* AUFGABE 1:
Beantworten Sie anhand des Auszugs über die Corona-Lage in Armenien die folgenden Fragen.
(a) Welchen Anteil des armenischen BIP erhielt das Gesundheitssystem laut Torosjan?
(b) Wer war laut Paschinjan die Hauptgefahr?
(c) Von wie vielen asymptomatisch infizierten Menschen sprach der armenische Regierungschef am 7. Juni?
* AUFGABE 2: Schreiben Sie den Auszug über die Corona-Lage in Armenien von „Torosjan wurde von“ bis „armenischen BIP erhalte.“ wortgetreu ab.

* TEXTAUSZUG:
----------------

Torosjan wurde von der Oppositionspartei Helles Armenien heftig kritisiert, als diese erklärte, die armenischen Behörden hätten im Kampf gegen das Coronavirus versagt. Torosjan erinnerte hingegen daran, dass die Parlamentarier von Helles Armenien die Ausweitung des Ausnahmezustands, die Einführung eines IT-Systems zur Erkennung von Kontaktpersonen und das Tragen von Masken entschieden ablehnten. Außerdem habe die Opposition die Wiederaufnahme des Transports gefordert, der das riskanteste Gebiet darstellt, und die Angemessenheit einer Isolierung von potenziellen Covid-19-Trägern in Hotels in Frage gestellt, was die Pandemie im Land nur schlimmer gemacht hätte als sie schon war. Torosjan sagte auch, dass das Gesundheitssystem in Armenien jahrzehntelang nicht ausreichend finanziert worden sei, indem es nur 1,4% des armenischen BIP erhalte. 

Der armenische Premierminister Nikol Paschinjan sprach öffentlich darüber, dass das Gesundheitssystem bereits Schwierigkeiten hat, mit der Situation umzugehen. „Wenn ... die Gesamtzahl der infizierten Menschen 10.000 überschreitet, wird alles sehr kompliziert. Wir haben den Punkt erreicht, an dem unser Gesundheitssystem bereits Probleme hat, damit umzugehen“, sagte er. Die Hauptgefahr laut Paschinjan waren asymptomatische Patienten. „Wir wissen mit Sicherheit, dass es im Land jetzt 20.000 bis 30.000 asymptomatisch infizierte Menschen gibt, die nichts über ihre Infektion wissen, sie aber verbreiten. Solche Menschen sind überall, daher müssen Sie alle um Sie herum als potenziell infiziert behandeln und alle erforderlichen Schutzregeln befolgen“, fügte Paschinjan hinzu. Zwei Tage später am 7. Juni sprach der armenische Regierungschef bereits von 100.000 asymptomatisch infizierten Menschen.

----------------

* DATEN:
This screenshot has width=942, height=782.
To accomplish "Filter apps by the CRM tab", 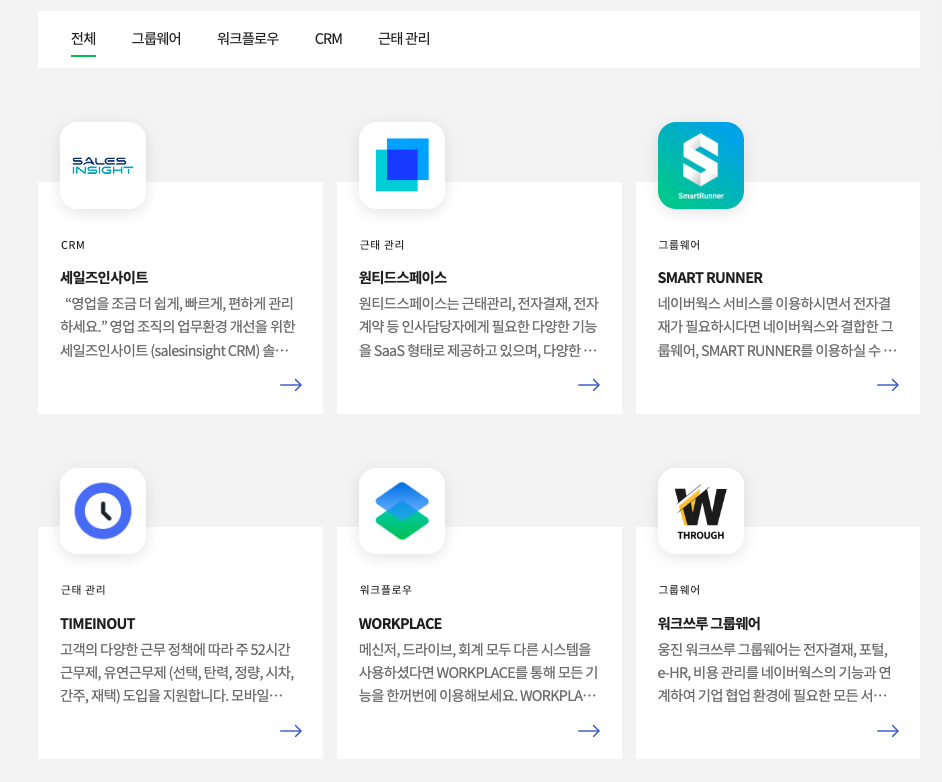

----------------

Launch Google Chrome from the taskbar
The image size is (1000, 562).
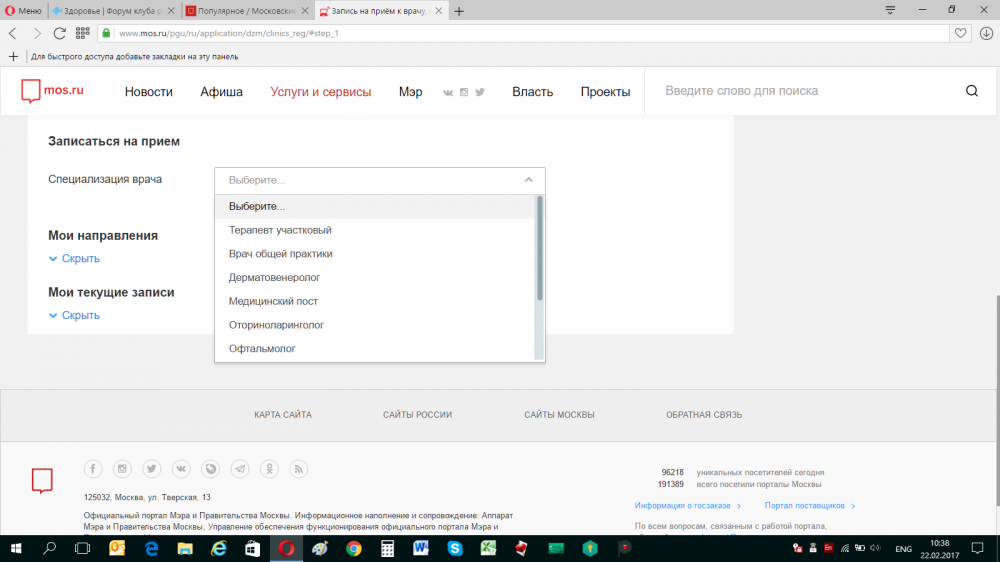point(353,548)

----------------

* SCHRIFTLICHE ANTWORT 1:
(a) 1,4 %
(b) Asymptomatische Patienten
(c) Von 100.000

* SCHRIFTLICHE ANTWORT 2:
Torosjan wurde von der Oppositionspartei Helles Armenien heftig kritisiert, als diese erklärte, die armenischen Behörden hätten im Kampf gegen das Coronavirus versagt. Torosjan erinnerte hingegen daran, dass die Parlamentarier von Helles Armenien die Ausweitung des Ausnahmezustands, die Einführung eines IT-Systems zur Erkennung von Kontaktpersonen und das Tragen von Masken entschieden ablehnten. Außerdem habe die Opposition die Wiederaufnahme des Transports gefordert, der das riskanteste Gebiet darstellt, und die Angemessenheit einer Isolierung von potenziellen Covid-19-Trägern in Hotels in Frage gestellt, was die Pandemie im Land nur schlimmer gemacht hätte als sie schon war. Torosjan sagte auch, dass das Gesundheitssystem in Armenien jahrzehntelang nicht ausreichend finanziert worden sei, indem es nur 1,4% des armenischen BIP erhalte.